O caso de João é um dos que “não sendo tudo perfeito, vai correndo bem”, assim diz a mãe. Mas nem todos são como o dele. A Pais em Rede assegura que desde o arranque das aulas recebeu entre dez a 15 queixas de pais. “Dizem-nos sobretudo que não têm apoio, não têm auxiliares, que a escola não quer a criança e que estão a fazer tudo para o tirarem de lá”, aponta Júlia Serpa Pimentel.
Até outubro chegaram nove queixas à Direção-Geral dos Estabelecimentos Escolares (DGEstE) - tal como o Expresso noticiou. Sem adiantar se foram apresentadas mais reclamações, o Ministério da Educação diz que todas queixas recebidas foram resolvidas e que entretanto chegaram “comunicações não relacionadas com a nova legislação mas, na sua maioria, com a necessidade de reforço de pessoal não docente que estava de baixa.”

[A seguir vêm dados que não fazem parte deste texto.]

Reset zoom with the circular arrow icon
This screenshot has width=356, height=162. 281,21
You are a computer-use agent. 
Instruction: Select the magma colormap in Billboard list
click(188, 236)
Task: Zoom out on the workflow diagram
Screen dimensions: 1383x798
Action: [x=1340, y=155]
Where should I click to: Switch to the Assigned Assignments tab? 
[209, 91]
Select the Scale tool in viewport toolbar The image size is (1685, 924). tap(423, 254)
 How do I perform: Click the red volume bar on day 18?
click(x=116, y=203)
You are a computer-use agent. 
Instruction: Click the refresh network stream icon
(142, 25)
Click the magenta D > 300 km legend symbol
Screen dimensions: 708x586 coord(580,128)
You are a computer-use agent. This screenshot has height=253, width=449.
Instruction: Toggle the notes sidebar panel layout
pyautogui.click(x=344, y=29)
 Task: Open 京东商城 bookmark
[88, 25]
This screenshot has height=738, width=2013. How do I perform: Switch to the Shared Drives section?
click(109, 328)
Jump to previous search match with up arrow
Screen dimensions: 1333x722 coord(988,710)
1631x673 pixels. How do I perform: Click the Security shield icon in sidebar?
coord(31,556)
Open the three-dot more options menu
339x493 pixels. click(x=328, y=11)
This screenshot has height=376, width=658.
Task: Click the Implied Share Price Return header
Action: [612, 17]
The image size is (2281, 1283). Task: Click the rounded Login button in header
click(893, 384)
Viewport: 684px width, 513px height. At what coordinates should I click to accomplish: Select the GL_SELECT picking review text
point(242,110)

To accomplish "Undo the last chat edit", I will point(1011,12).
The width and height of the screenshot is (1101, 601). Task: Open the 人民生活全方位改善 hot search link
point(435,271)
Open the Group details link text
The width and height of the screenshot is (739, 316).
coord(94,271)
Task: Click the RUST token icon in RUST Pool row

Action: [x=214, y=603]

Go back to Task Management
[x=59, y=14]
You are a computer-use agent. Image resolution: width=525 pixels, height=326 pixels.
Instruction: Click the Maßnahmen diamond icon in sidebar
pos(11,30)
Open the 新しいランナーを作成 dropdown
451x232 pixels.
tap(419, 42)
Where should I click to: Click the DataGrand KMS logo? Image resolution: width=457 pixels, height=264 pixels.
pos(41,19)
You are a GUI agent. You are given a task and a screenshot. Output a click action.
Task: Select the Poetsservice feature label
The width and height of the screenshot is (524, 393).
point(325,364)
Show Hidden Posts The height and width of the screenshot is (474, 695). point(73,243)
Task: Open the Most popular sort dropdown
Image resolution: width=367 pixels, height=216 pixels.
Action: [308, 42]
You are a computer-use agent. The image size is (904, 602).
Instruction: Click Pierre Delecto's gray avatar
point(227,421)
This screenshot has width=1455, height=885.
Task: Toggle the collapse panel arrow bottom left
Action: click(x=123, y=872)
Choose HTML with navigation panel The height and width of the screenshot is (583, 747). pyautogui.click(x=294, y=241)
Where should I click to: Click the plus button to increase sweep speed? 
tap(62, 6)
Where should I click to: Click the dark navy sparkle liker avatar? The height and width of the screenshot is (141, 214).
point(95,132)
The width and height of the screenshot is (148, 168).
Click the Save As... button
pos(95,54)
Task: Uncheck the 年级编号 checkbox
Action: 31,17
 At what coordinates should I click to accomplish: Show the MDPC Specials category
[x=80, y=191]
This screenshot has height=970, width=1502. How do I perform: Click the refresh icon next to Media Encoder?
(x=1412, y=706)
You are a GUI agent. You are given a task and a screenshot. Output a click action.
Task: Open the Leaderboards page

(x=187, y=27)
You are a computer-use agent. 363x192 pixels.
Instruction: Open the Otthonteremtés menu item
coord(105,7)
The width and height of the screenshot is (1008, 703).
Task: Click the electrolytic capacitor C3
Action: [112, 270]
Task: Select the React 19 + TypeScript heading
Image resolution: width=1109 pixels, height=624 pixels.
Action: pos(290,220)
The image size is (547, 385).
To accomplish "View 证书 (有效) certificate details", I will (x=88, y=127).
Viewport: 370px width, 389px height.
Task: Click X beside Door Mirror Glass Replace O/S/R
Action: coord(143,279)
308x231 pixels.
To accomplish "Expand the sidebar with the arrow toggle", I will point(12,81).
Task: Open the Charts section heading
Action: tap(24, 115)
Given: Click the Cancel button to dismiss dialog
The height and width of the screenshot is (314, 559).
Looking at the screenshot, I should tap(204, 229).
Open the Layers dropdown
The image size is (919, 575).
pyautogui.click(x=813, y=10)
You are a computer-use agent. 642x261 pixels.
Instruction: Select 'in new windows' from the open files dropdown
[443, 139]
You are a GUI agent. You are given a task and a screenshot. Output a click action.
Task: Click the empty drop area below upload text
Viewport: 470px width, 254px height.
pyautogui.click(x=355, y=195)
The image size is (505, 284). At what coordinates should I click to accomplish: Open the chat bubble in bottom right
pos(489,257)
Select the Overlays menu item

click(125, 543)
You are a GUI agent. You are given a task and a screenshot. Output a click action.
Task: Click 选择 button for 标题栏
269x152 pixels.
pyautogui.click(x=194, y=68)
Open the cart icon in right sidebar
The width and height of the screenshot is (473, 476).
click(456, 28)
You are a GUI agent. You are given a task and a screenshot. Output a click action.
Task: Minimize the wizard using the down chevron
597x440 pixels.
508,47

Para a Pais em Rede, o Ministério tem “feito o que lhe competia”. No entanto, a mentalidade de mais de dez anos de uma legislação segregatória não muda em poucos meses, sobretudo quando a comunidade de professores está envelhecida. “A maior parte destas pessoas foi formada num tempo em que estes meninos nem iam à escola. Portanto, é muito difícil dizerem que têm de estar, a cabeça dos professores não muda pelo decreto. Todos apontam sempre a falta de recursos, diria antes que falta formação para responder adequadamente a esta lei”, considera Júlia Serpa Pimentel. “O caminho é certo mas ainda não há as muletas necessárias.”
ALUNOS COM NECESSIDADES ESPECIAIS NÃO DESAPARECERAM
À Pais em Rede chegaram relatos de professores que “ignoram por completo” nova legislação, casos de alunos que nunca haviam estado numa turma e que, devido ao desaparecimento das unidades de ensino estruturado e as unidades de apoio à multideficiência, foram incluídos nos grupos de alunos.
“Obviamente, as crianças que frequentavam essas unidades não desapareceram”, diz Júlia Serpa Pimentel, que felicita a iniciativa de acabar com a separação - o problema está na falta de uma resposta alternativa. “De repende, estes alunos estão numa turma. Como não havia resposta foram para as salas de aula, sem apoio, sem pessoal, sem professor de educação especial.”
O Ministério tutelado por Tiago Brandão Rodrigues destaca o “o envolvimento das escolas e professores num movimento de inclusão dos alunos”, embora admite em alguns casos a implementação da lei “necessitou de mais tempo”. “Portugal é um exemplo na integração de crianças e jovens com deficiência, mas tem ainda caminho a percorrer para que fatores como a pobreza deixem de ser um preditor de exclusão em contexto escolar.”
O próximo ano vai ser de “continuidade do trabalho iniciado”, sendo que os processos vão ser alvo de avaliação externa internacional.